The work is divided into three parts which are spread across the floor of the Pavilion: the brick stand, the 146 vases and the train track.

The grandstand is rectangular in shape and covers around 150 square meters. Shaped like an arena, it has three levels of steps where people can sit. It is almost a meter high and was built with thousands of red clay bricks.

The 146 vases are next to the brick stand. They vary in height from 70 to 90 centimeters and are all terracotta with a dark brown color. Eighty of these vases were produced in Brazil and are replicas of the other 66 vases that came from Ghana. The vases that came from Ghana bear the marks of time, as they are old and have been dug up.

The track is a little further away from these two sets. It is 51 meters long and one meter and forty centimeters wide. It is a reference to the British company’s tracks that ran through what is now Mahama’s studio in Ghana. The long metal rails sit on dozens of wooden sleepers.
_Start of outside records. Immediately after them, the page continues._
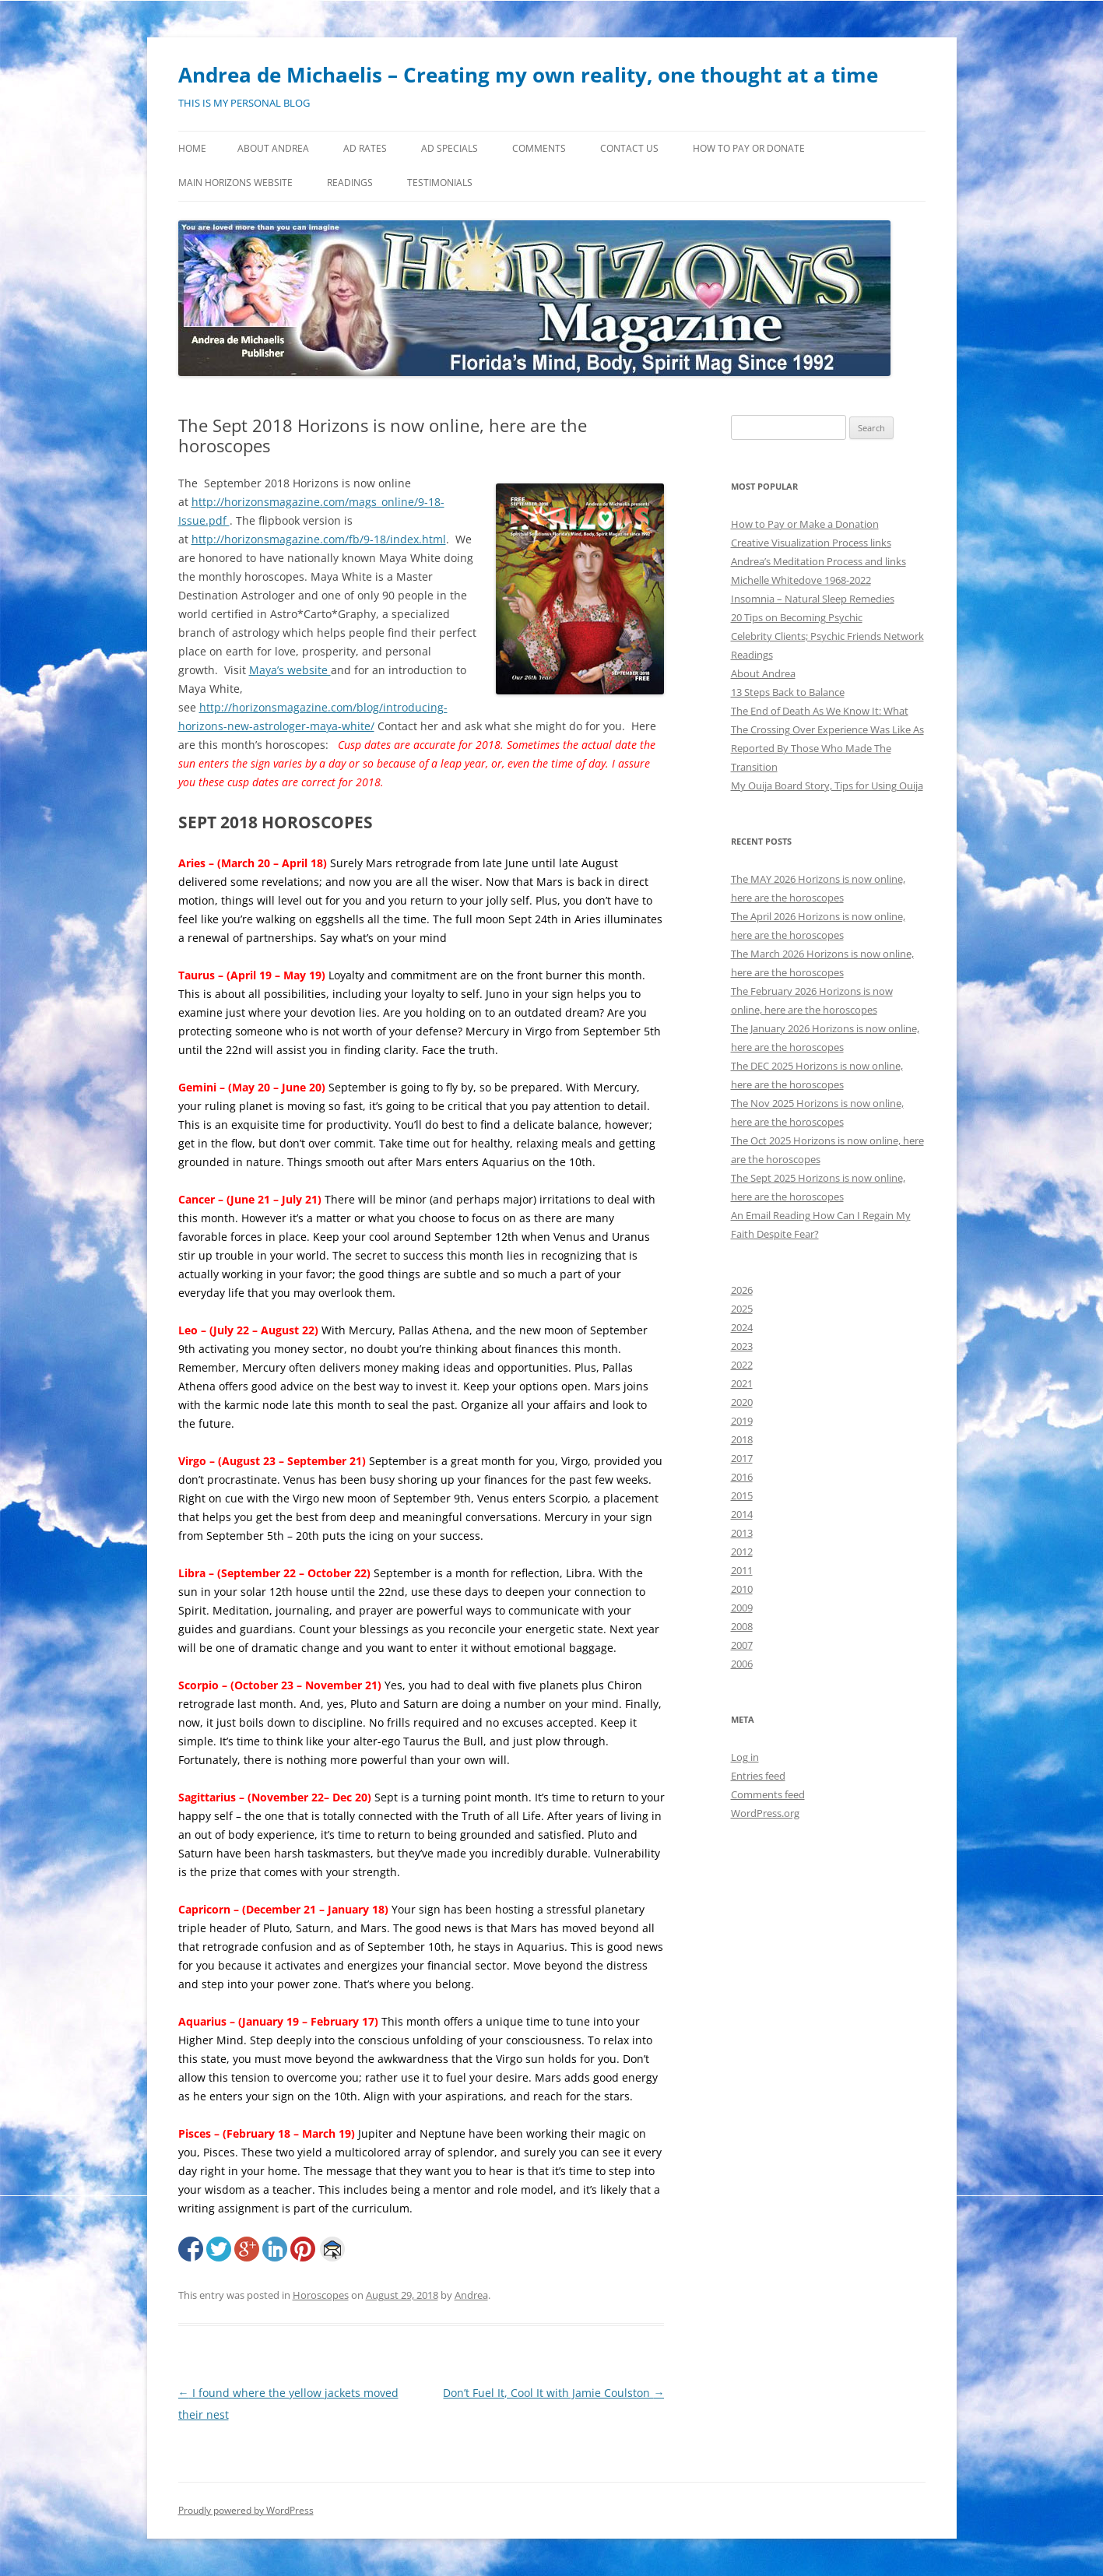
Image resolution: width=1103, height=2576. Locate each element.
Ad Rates (365, 148)
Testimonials (439, 182)
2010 (742, 1589)
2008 (742, 1626)
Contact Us (629, 148)
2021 (742, 1383)
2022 (742, 1365)
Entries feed (758, 1776)
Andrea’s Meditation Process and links (818, 561)
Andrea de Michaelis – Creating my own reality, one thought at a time (528, 75)
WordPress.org (765, 1813)
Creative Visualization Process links (811, 543)
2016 (742, 1477)
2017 (742, 1458)
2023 (742, 1346)
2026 (742, 1290)
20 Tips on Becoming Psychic (796, 617)
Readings (350, 182)
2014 (742, 1514)
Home (192, 148)
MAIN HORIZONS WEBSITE (235, 182)
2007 (742, 1645)
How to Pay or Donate (749, 148)
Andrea (471, 2295)
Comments (539, 148)
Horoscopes (321, 2295)
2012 (742, 1552)
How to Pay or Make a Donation (805, 524)
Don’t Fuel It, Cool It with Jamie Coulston (553, 2392)
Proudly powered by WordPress (246, 2510)
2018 (742, 1439)
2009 (742, 1608)
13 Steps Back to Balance (788, 692)
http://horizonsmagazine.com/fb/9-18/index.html (318, 539)
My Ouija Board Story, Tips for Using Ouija (827, 785)
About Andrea (273, 148)
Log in (745, 1757)
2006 (742, 1664)
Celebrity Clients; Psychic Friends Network (827, 636)
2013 (742, 1533)
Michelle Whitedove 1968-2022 (801, 580)
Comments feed (768, 1794)
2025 (742, 1309)
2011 (742, 1570)
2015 (742, 1495)
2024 (742, 1327)
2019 (742, 1421)
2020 (742, 1402)
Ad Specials (449, 148)
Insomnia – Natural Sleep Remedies (812, 599)
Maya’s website (290, 669)
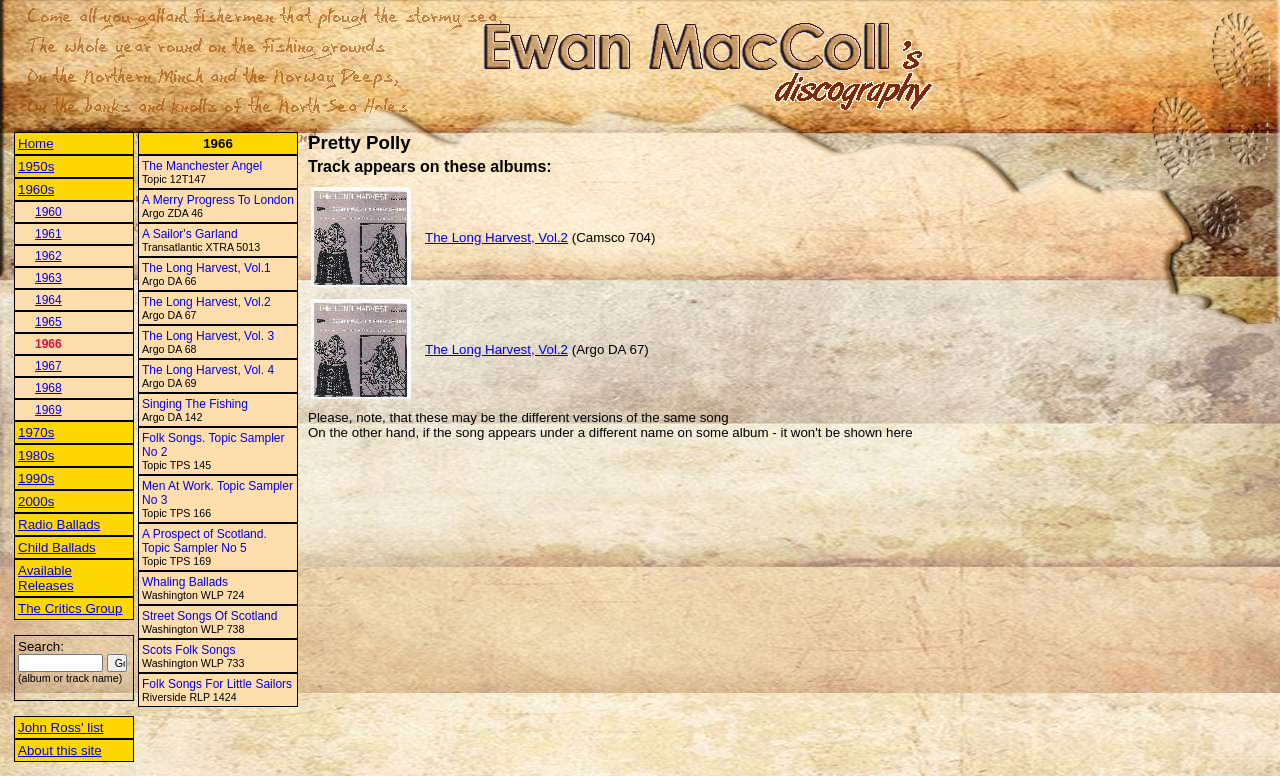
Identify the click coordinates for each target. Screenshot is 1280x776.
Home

About his creations, the artist tells us: “You can’t think about making art without thinking about capital and economic situations. And the idea of pedagogy was inscribed in the work, in the way of doing it. And I used the work as a means of carefully selecting materials. And I became careful with the materials and why they were made, the stories inscribed in them and what potential they carry. So that’s basically the kind of work I do.”